- [Exercise aim]
Report each line of the data that has "will" somewhere in it.

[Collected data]
=== Section Start ===
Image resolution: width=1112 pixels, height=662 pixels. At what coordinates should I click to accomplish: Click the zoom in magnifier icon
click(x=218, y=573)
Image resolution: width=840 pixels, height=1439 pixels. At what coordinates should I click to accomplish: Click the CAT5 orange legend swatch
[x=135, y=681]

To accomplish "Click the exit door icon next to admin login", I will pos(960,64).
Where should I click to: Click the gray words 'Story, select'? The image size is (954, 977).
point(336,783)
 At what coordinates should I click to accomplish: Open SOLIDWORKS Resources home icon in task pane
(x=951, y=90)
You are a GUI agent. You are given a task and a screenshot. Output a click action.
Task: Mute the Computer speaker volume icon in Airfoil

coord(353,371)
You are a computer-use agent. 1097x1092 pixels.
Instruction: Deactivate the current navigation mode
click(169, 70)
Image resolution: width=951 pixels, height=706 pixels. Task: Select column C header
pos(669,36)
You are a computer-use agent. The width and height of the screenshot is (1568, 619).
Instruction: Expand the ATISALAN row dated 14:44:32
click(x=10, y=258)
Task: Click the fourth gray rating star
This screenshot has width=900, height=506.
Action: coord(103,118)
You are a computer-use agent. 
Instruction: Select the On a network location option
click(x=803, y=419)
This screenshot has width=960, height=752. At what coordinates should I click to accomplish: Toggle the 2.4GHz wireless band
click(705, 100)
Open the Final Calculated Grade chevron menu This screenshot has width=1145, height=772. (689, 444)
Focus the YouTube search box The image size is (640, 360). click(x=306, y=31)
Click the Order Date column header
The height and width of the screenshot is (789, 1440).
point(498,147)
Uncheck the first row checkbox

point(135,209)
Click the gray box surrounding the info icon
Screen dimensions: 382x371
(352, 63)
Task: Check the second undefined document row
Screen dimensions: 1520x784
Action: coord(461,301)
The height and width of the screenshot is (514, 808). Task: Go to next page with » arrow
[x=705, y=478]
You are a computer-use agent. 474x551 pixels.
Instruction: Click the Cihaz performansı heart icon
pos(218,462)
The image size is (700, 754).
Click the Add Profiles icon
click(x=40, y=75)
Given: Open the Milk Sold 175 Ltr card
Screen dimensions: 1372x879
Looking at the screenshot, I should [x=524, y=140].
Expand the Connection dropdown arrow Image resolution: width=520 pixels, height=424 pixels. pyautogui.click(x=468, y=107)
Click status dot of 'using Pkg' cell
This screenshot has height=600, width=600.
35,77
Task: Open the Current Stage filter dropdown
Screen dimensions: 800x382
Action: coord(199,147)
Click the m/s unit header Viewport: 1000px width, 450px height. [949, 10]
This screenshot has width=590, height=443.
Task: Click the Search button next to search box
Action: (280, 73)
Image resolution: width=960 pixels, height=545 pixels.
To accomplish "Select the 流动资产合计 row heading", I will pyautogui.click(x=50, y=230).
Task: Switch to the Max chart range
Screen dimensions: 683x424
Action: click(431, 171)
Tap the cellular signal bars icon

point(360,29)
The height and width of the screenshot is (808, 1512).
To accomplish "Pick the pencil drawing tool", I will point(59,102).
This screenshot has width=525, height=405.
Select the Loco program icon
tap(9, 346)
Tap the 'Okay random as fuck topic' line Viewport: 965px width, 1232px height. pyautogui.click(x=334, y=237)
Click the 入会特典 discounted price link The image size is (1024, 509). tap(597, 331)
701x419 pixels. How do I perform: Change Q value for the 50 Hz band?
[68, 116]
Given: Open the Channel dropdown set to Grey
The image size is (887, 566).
=== Section End ===
- [Task answer]
To accomplish "Click the exit door icon next to admin login", I will pos(960,64).
To accomplish "Select the 流动资产合计 row heading", I will pyautogui.click(x=50, y=230).
To accomplish "Pick the pencil drawing tool", I will point(59,102).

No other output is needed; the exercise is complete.